Assignment: The entire listing that follows must be repeated exactly, pictures excluded.

Input data:
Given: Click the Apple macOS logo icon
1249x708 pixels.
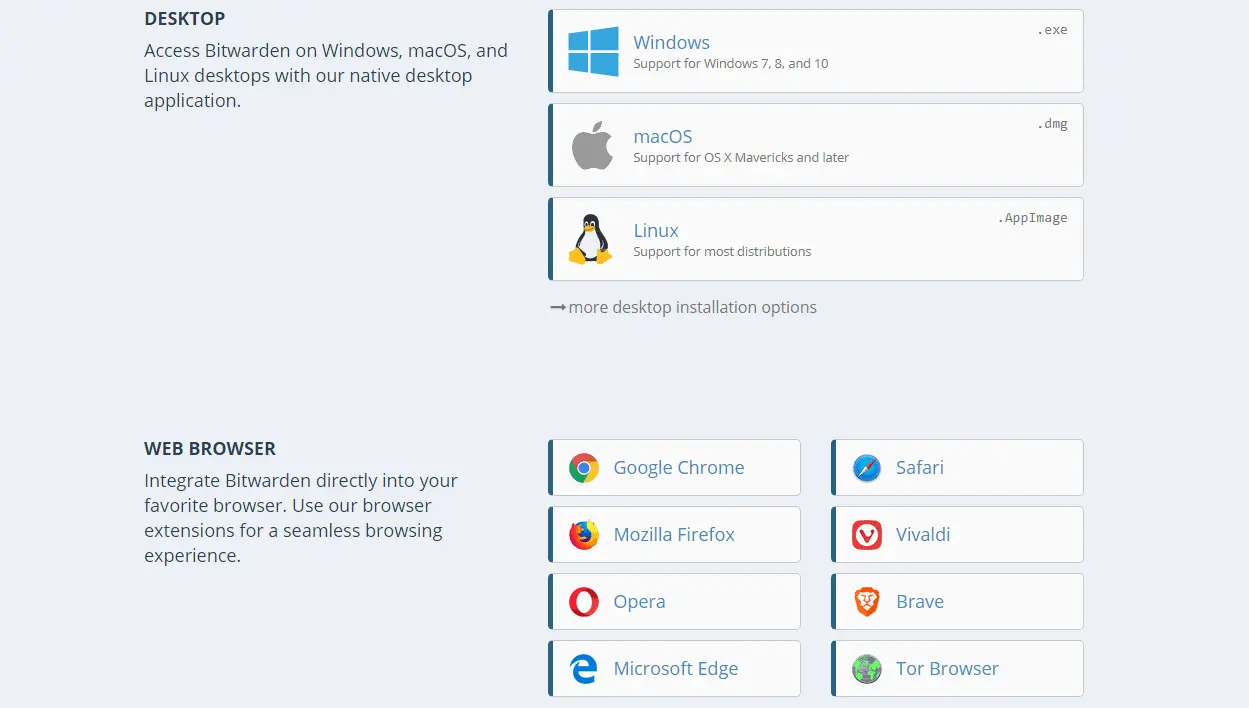Looking at the screenshot, I should (x=591, y=146).
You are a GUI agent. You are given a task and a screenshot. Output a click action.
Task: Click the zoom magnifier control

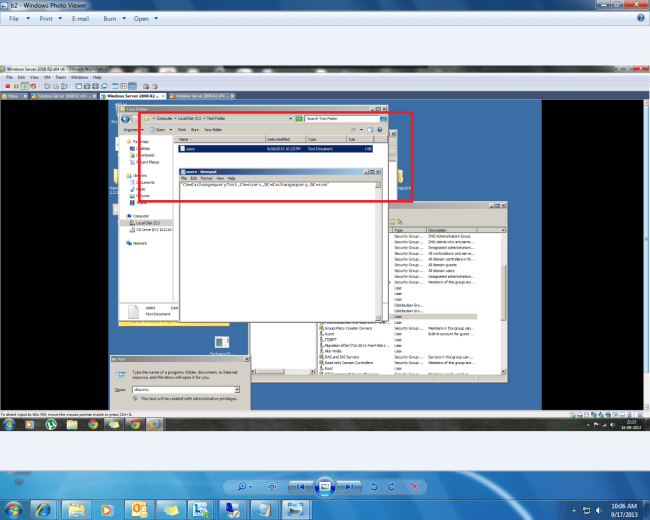pyautogui.click(x=243, y=485)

Exercise answer:
Given: Click the Apple macOS logo icon
1249x708 pixels.
Looking at the screenshot, I should (x=591, y=146).
You are a GUI agent. You are given a task and a screenshot. Output a click action.
Task: Click the zoom magnifier control

pyautogui.click(x=243, y=485)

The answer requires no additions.